**** Selected excerpt ****
Nostradamus And The Ghosts Of Cricket’s Past

With the Indians triumphant in Australia, South Africa dominating against Pakistan and New Zealand comfortably beating Sri Lanka in the end, it’s that time of year when cricket news is in short supply and the various media outlets (or those that are left) look for something (anything) to fill their pages with until the new English season begins.

Unless the ECB does something monumentally stupid again, which is by no means out of the question, the media looks to pad their pages with the ‘player rankings of the last series’ or the ‘10 best innings by our saviour Sir Alastair Cook’. We at BOC are not entirely immune to this, so we have come up with a few things that we’d like to see in the year ahead, that are unlikely to happen. This is meant as a humorous take and something not to be taken seriously, unless any of the below does happen, then of course we will claim credit through our fantastic cricket insight:

  1. In an effort to garner more favour with the London masses and to get with the times, Lords declares that every Saturday at the Test will be a ‘no toff’ day. Ticket prices are reduced for the day, the champagne tents are all shut and anyone wearing the egg and bacon colours, a blazer or red trousers is automatically refused admission. Though fancy dress remains banned (some things will never change), the Saturday at Lords is something all players begin to look forward to due to the more lively atmosphere and the lack of ‘Hooray Henrys’ sleeping off their long lunch in the member pavilion.
**** Stored data ****
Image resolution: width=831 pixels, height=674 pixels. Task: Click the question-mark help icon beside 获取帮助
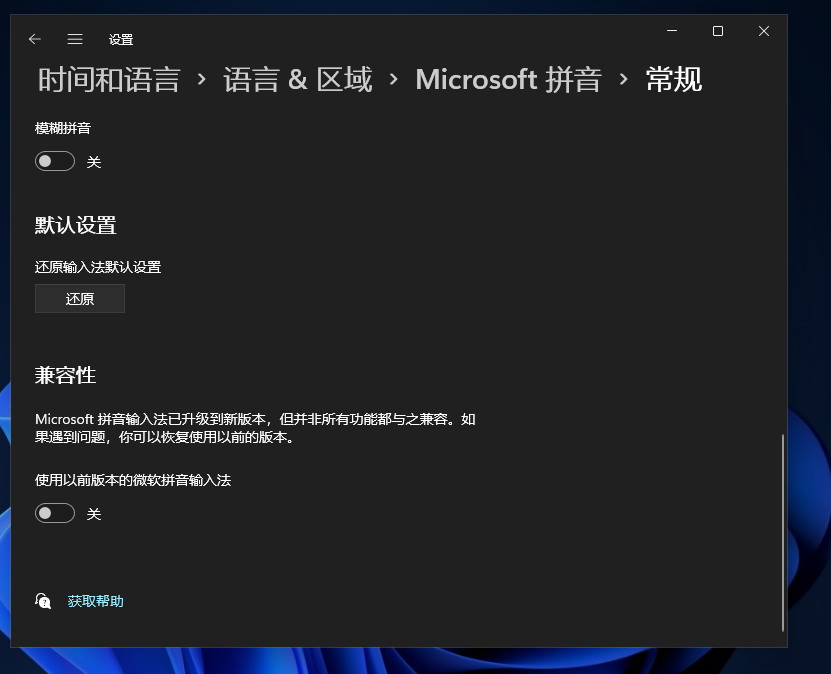(43, 601)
****
■ Do this
Answer these from the cricket post:
1. Which team does the cricket post say was dominating against Pakistan?
2. What does Lords declare every Saturday at the Test will be?
3. Wearing what gets someone automatically refused admission on that day?
You won't need the data above.

■ Answer for this exercise
1. South Africa
2. A 'no toff' day
3. The egg and bacon colours, a blazer or red trousers